Jim Stanford writes that Canada's recent employment numbers are good. But we have a long way to go:
The headline growth in jobs (almost one million more Canadians were working in June, compared to May) was very encouraging, much better than expected. By that measure, Canada's labour market has climbed almost halfway back out of the hole we fell into from February through April.
But the next steps of job recovery will be much harder to achieve. The share of remaining unemployed Canadians expecting to go back to their former jobs has fallen substantially (just one-third now). We are experiencing a wave of second-order layoffs as companies permanently downsize because their market isn't coming back. Recent examples of that (all in the hard-hit transportation sector) include Air Canada (20,000 layoffs), WestJet (3,300 layoffs), Bombardier (2,500 layoffs), and VIA Rail (1,000 layoffs).
And make no mistake. Those numbers are directly related to the government programs which have been spawned in the wake of COVID:
This was a busy week for Canadian economic data, with today's labour force report coming on the heels of Wednesday's federal government "fiscal snapshot." Most observers thought the snapshot was bad news, because it forecast an enormous $343 billion deficit. But in fact, that big deficit is the flip side of the coin of today's good jobs numbers.
The two are clearly related: Without the enormous injections of government support (for household incomes, to keep workers on payrolls, to fight the health battle against COVID-19) that caused that big deficit, today's job numbers would have been much more dire.
But one brutal fact remains: The suffering has been unequally distributed:
Women, young workers, workers in temporary and insecure jobs (including gig workers), immigrants and migrant workers, have all also experienced disproportionate harm from the crisis. Ongoing policy responses (including both income supports and job-creation measures) must be focused on those hard-hit groups, or else we will experience a destructive polarization of well-being and opportunity that, among other consequences, will weaken our capacity to respond effectively to future public health emergencies.

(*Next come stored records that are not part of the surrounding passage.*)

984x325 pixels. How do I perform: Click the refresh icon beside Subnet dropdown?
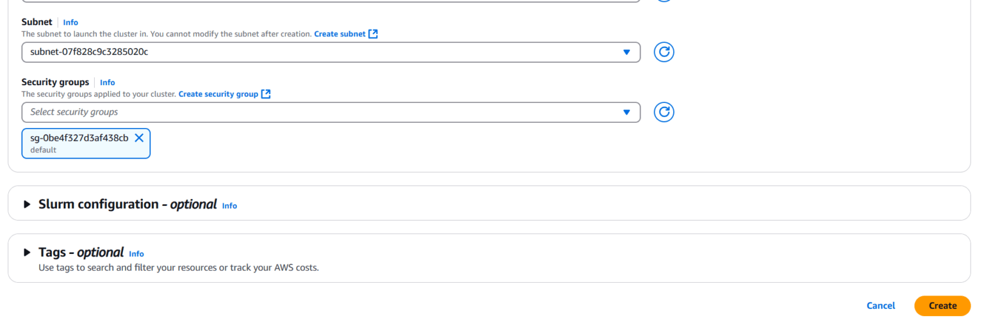pyautogui.click(x=664, y=52)
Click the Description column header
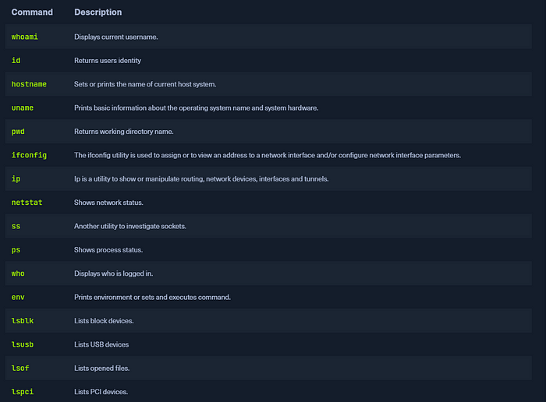 click(x=98, y=12)
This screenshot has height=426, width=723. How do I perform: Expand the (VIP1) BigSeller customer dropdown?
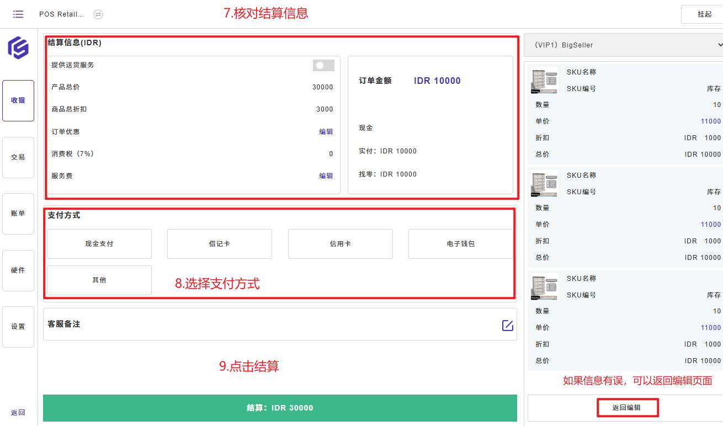click(623, 45)

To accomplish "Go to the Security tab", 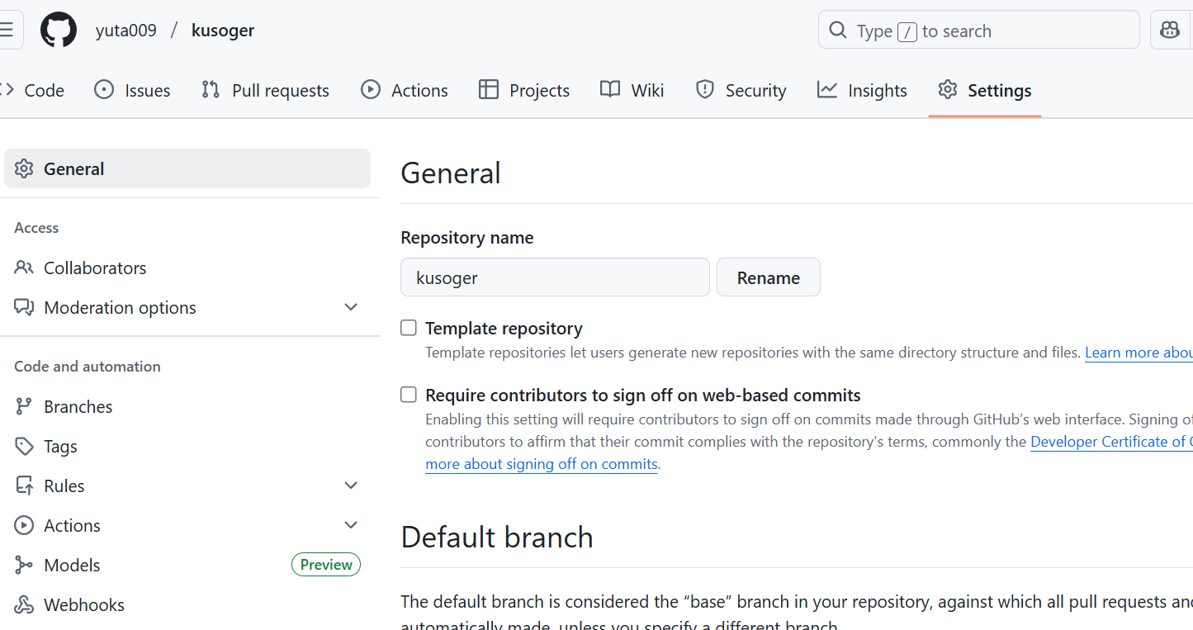I will pyautogui.click(x=741, y=90).
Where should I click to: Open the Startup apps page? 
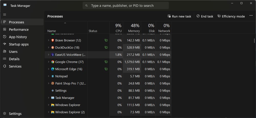click(19, 44)
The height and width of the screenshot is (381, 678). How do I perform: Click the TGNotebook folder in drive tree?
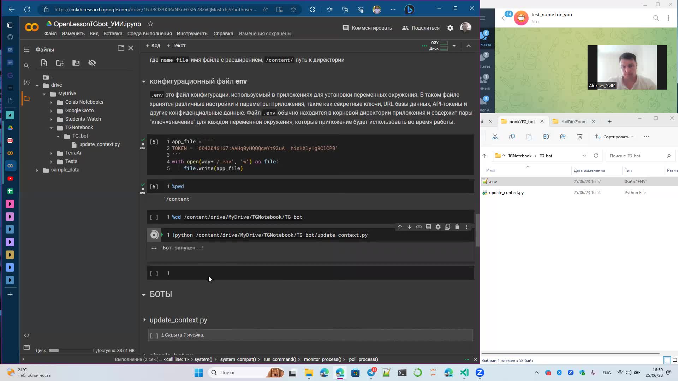pos(79,127)
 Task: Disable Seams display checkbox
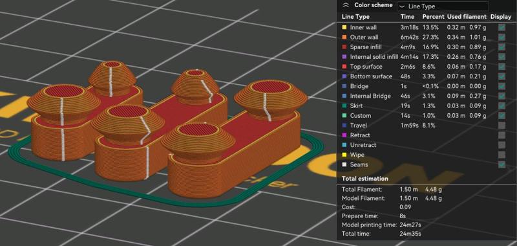(x=501, y=164)
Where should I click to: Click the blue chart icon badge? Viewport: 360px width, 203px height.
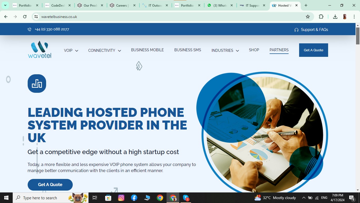(37, 84)
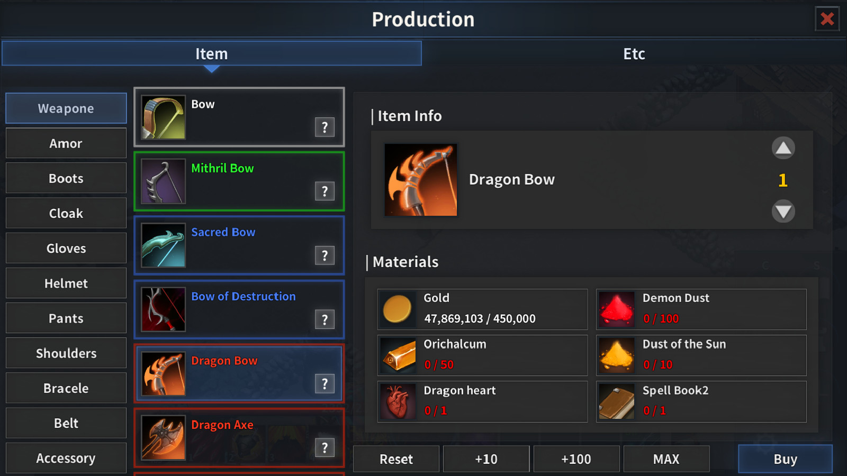The image size is (847, 476).
Task: Decrease quantity with the down arrow
Action: click(783, 212)
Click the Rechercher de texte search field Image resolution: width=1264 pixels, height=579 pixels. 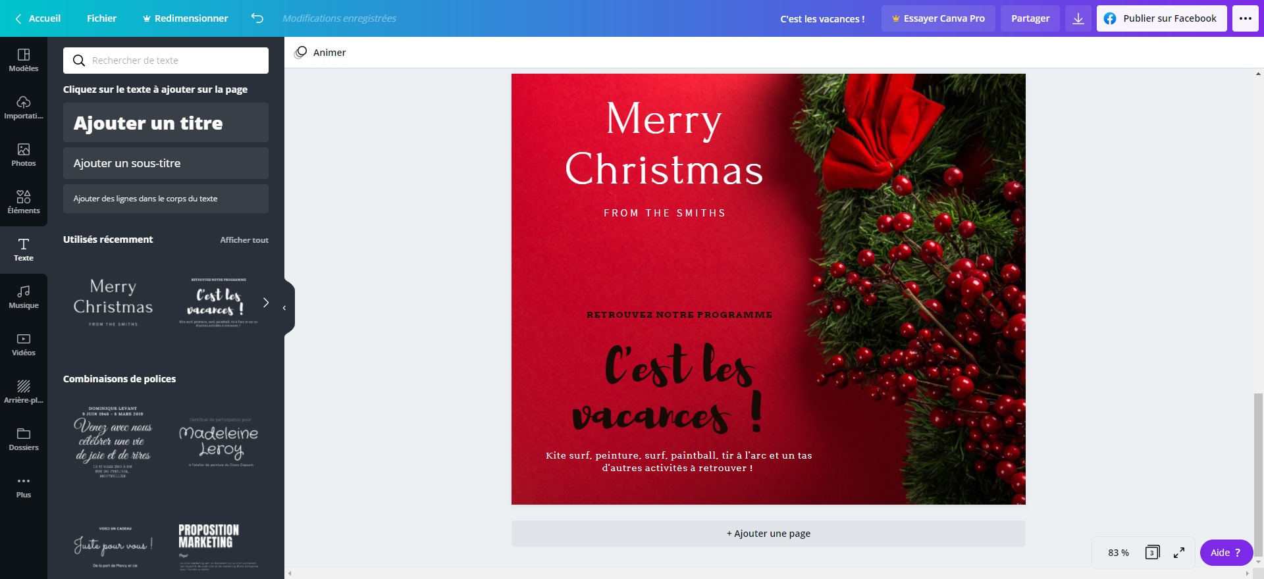174,61
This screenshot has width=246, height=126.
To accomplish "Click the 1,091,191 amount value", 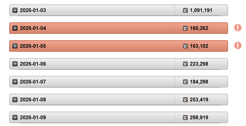I will tap(201, 11).
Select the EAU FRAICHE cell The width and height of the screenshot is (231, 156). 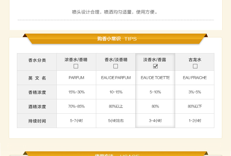[x=195, y=78]
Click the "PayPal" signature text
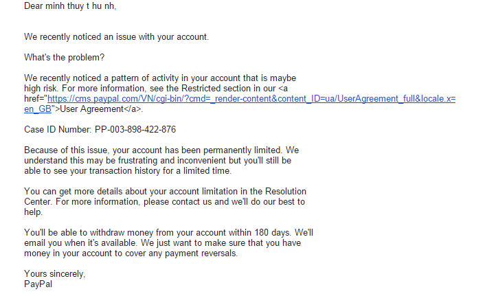487x294 pixels. 38,283
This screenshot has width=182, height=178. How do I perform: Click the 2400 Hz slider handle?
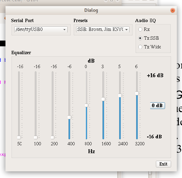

Now the real work must begin. And that means those who have been the worst affected must be helped in finding a way forward.
Image: talkmarkets.com
4 comments:
As with a range of problems, Covid-19 has exposed sores that were already there. Manufacturers have been replacing manpower with robots and other techs for many years. Grunt work is performed by so called temporary foreign labourers. We could easily be looking at a permanent 50% marginalization of workers. Only the most talented and fortunate will have job security.
We have to include everyone in sharing the wealth. That will mean increasing taxes on those who can afford it, reductions on subsidizing resource extraction, and a range of services available to all. This won't happen until our governments scrap the GDP and use realistic economic measurements.
I agree wholeheartedly, Toby. GDP is no longer -- if it ever was -- a valid way to measure progress.
Owen, the GDP is a big finance measure. There was never a need for governments to use it. We can both remember when our governments built things and programs that enhanced the common weal; now they are tearing them down. We desperately need to put the common weal as priority one! We won't solve the big problems until we do.
I agree, Toby. There are much better metrics available, such as the HDI -- the Human Development Index.